FYI on the ruler trick, flattening the back of a plane iron can take f o r e v e r. Using a steel ruler or other type of thin metal to shim the end of the blade opposite the bevel allows you to flatten a very small area of the back thus saving time and effort. Check out this site: http://www3.telus.net/BrentBeach/Sharpen/ruler%20trick.html


----------



## Smitty_Cabinetshop

@Timbo - Thanks, and the 'saving time and effort' piece is likely how I got into doing the Trick to chisels in the first place! It makes a nice edge quickly, but I think I'm ready to say that I'm reformed now, and agree that's it's best for plane blades; chisels not so much. It does make sense that a back angle can pull the flat of the blade away from edge cuts that are supposed to be 90 degrees…


----------



## lysdexic

@Cessna: why do you strip the lacquer?

Thanks


----------



## Smitty_Cabinetshop

RE: the lacquer stripping thing, I wondered that myself. Whatever was removed by sharpening is all that has come off of my chisels; the rest remains.


----------



## WayneC

Wonderful purchase. I would love to have a set. Related to using the ruler trick. That is for plane blades but should never be used for chisels…


----------



## lysdexic

Makes sense. Thanks for the response.


----------



## Bertha

Agree with Wayne and Cessna. I guess you could use the ruler trick to establish a secondary bevel, but you'd need a really thick ruler!


----------



## Smitty_Cabinetshop

And I've placed an update in the review, under Set Up, warning future readers of the Evils of the Ruler Trick re: chisels…


----------



## RGtools

Smitty. This makes me laugh.


----------



## JeremyPringle

So far my only gripe about the SW was I did not like the machine marks left on all the flat surfaces. It was no issues lapping the back, but I think Stanly can certainly do a better job about it (and they put a finish on the metal as well?), you can actually feel the machine marks with your finger nail. Also, I found the machine marks to be distracting. So I lapped not only the back, but the top and both bevels as well to get rid of the nasty reflection. Once lapped and sharpened to 8k, it felt really good and ready to be put through its paces.


----------



## Smitty_Cabinetshop

Jeremy - Nice to have additional feedback. The machine marks are very clear, you're correct.

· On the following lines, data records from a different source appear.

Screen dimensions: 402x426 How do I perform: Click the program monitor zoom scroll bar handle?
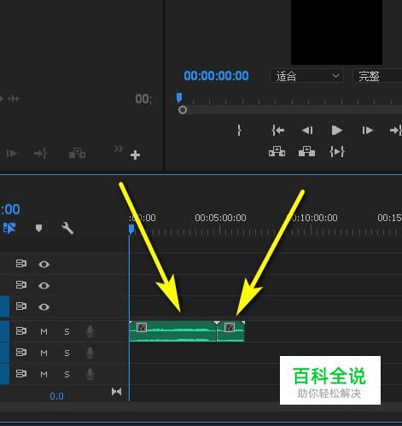point(183,110)
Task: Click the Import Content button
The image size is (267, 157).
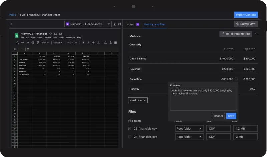Action: point(246,15)
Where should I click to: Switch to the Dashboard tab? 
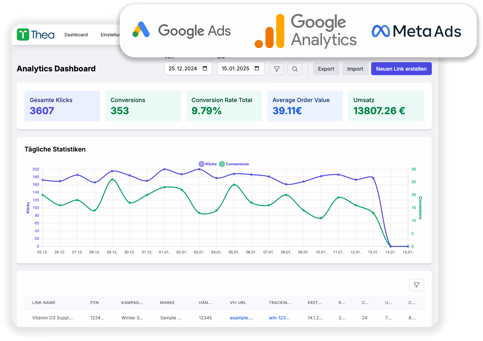pyautogui.click(x=76, y=34)
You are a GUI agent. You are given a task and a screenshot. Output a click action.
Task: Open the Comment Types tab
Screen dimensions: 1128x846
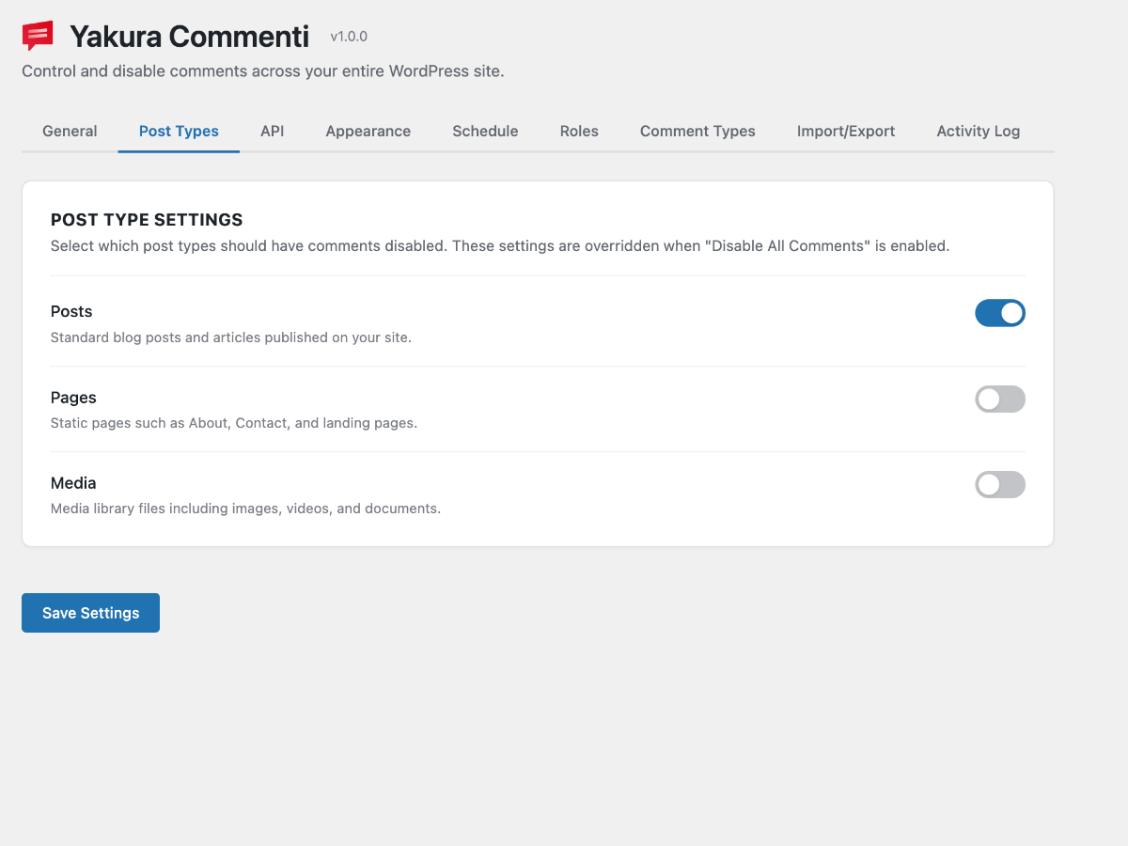pos(697,131)
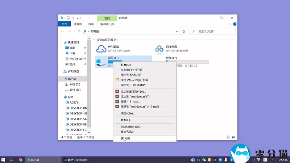Image resolution: width=290 pixels, height=163 pixels.
Task: Open Chrome from the taskbar
Action: pyautogui.click(x=21, y=159)
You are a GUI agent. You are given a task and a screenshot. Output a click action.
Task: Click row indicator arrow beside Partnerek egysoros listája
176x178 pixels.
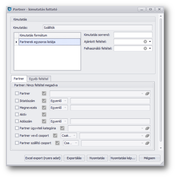pos(16,42)
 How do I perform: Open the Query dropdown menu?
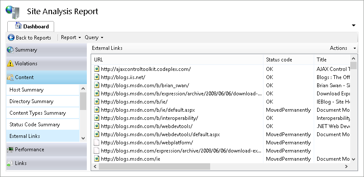pos(94,38)
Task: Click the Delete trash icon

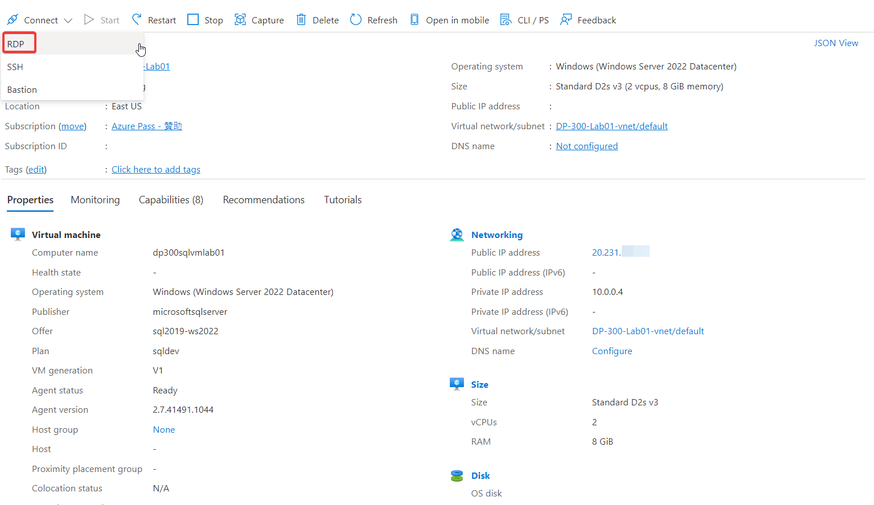Action: pyautogui.click(x=301, y=20)
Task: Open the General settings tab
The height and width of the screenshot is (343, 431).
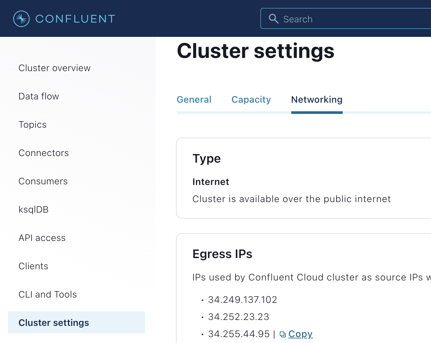Action: click(194, 100)
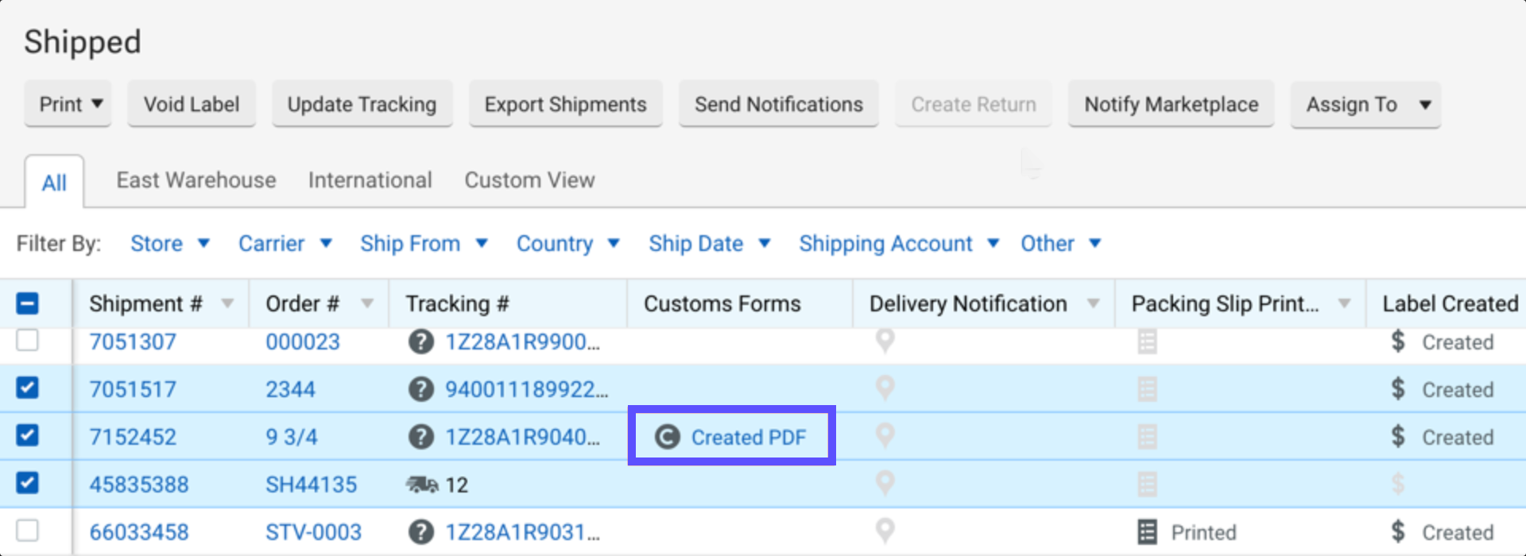Select the East Warehouse view
The height and width of the screenshot is (556, 1526).
point(196,180)
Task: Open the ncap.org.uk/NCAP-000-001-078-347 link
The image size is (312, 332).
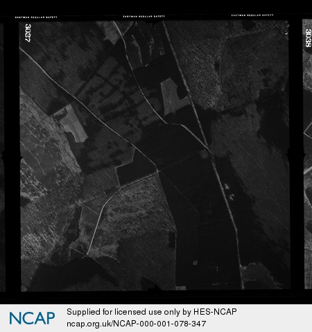Action: [x=137, y=324]
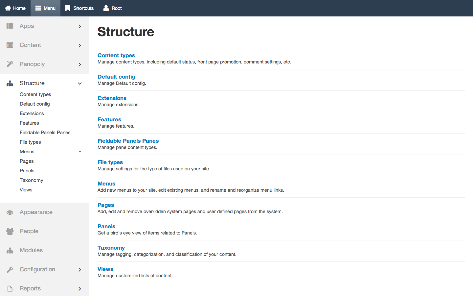The width and height of the screenshot is (473, 296).
Task: Open the Root user menu
Action: tap(112, 8)
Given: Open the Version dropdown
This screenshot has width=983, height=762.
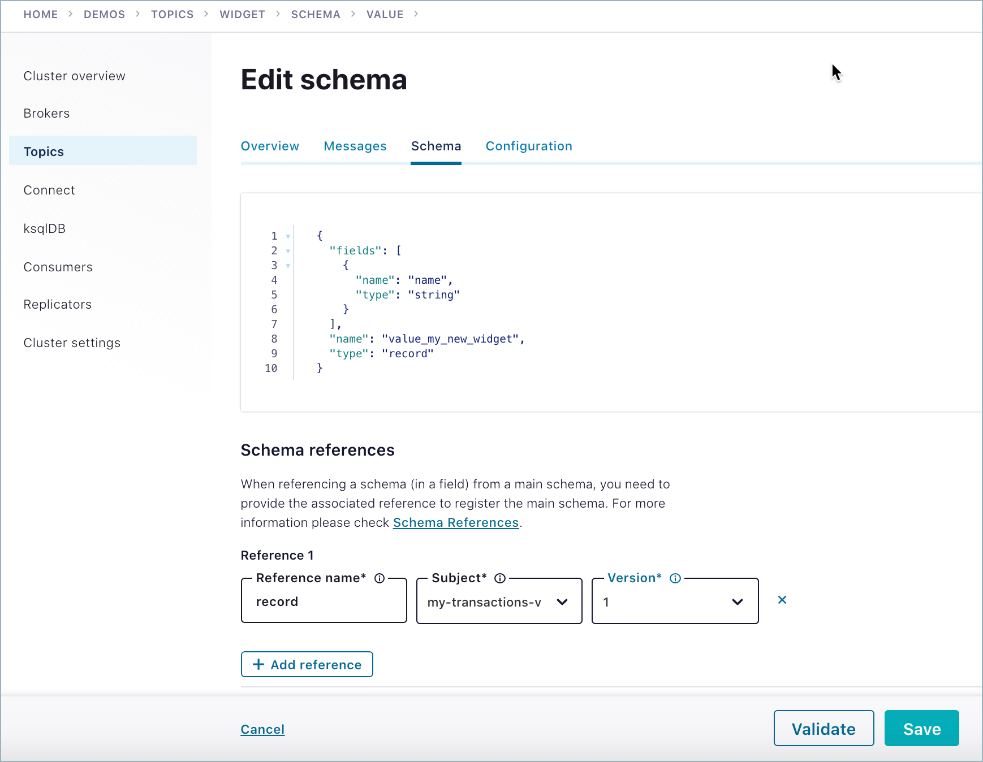Looking at the screenshot, I should [x=674, y=601].

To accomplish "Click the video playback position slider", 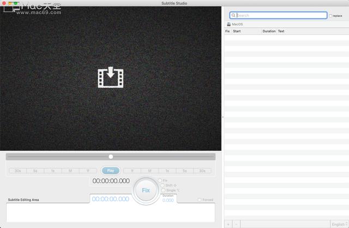I will coord(111,157).
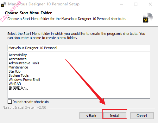The width and height of the screenshot is (158, 123).
Task: Minimize the setup window
Action: [122, 4]
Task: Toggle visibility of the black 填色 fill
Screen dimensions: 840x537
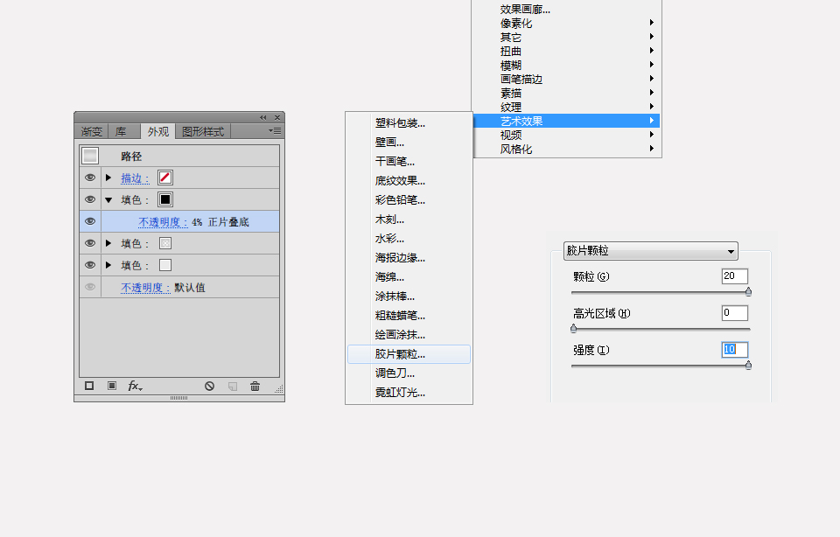Action: point(89,199)
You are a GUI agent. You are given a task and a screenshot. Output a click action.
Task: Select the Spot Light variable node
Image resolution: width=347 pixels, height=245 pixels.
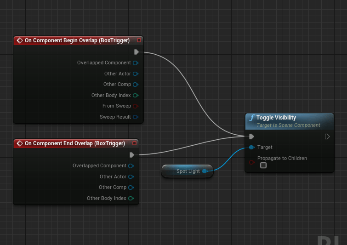[186, 171]
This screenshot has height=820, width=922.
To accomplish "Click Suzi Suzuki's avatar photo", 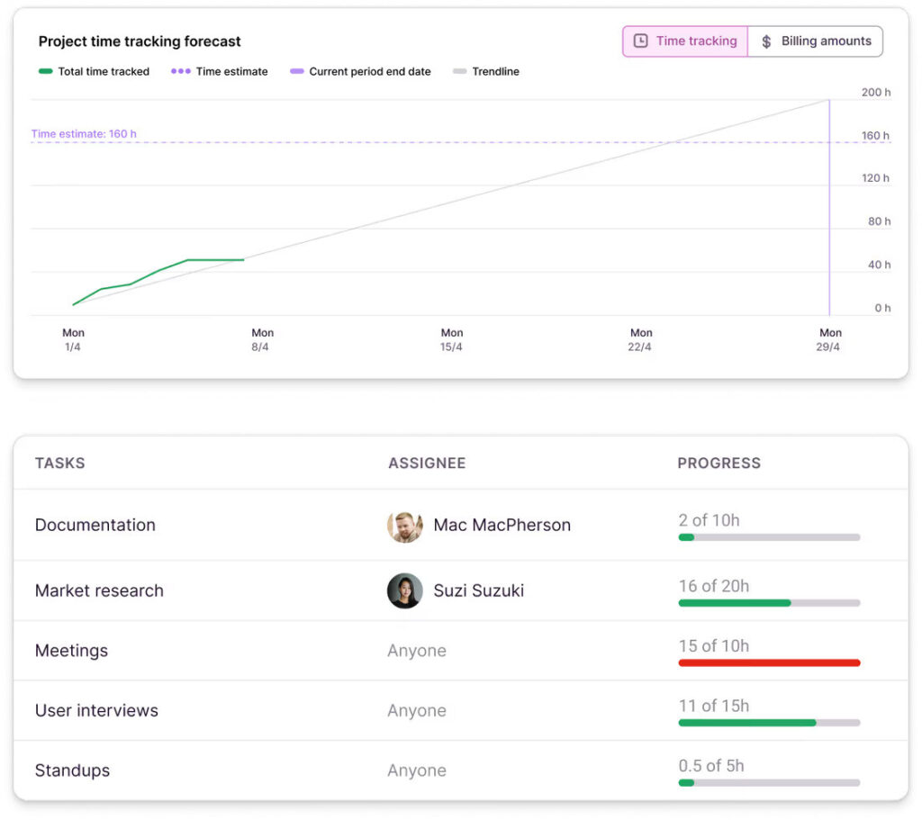I will click(404, 591).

When I saw them, I wondered how long I'd have to use them before they wear took them down / became smooth. As in, my old Everlastings have logos that have nearly disappeared from many decades of use.


----------



## jace_robert

Just measured the set that I bought and they are dead flat out of the box. So happy that I have them and I can't wait to get something to use them on!!

Jace


----------



## Smitty_Cabinetshop

Jace - Congrats, here's hoping they help you make outstanding projects for a long time to come! Keep us posted when they get some use…


----------



## lazyoakfarm

I purchased this set after reading the review. I never thought of Stanley when I thought of a good to better quality tool. This is my first set of chisels. Used to use a screwdriver.

Stupid Question…
Are the wooden handles supposed to just fall off? What keeps them secure? None of handles are attached to the chisels.


----------



## a1Jim

Thanks for the review.


----------



## Smitty_Cabinetshop

@lazy - not stupid question, actually. The handles did, when I first got them, come free from the sockets pretty readily. I fixed it with a two-fold approach: 1) using them will seat the handles in the sockets, of course, and 2) I applied hair spray on the tenon portions of the handles then re-seated them in the sockets. I wrote about it at the end of the original review above.

Socket chisels are different beasts, obviously. I'm not an expert, but think one of their appeals to craftsman includes the ability to make replacement handles more easily that a tanged chisel can be re-handled. They're also supposed to hold up well (when a mallet vs. steel hammer is used to strike them, of course).

Good luck, and enjoy your tools!


----------



## lazyoakfarm

Used mine over the weekend with a homemade mallet only about 12oz. seems a little light. what mallet are y'all using?


----------



## Bertha

Hey Smit, I barely knew you in this thread! I still haven't bought the new ones but I've added a few vintage 750s to the collection since you posted this.


----------



## Smitty_Cabinetshop

Hello, Al! Yes, it was quite a while ago now, wasn't it? 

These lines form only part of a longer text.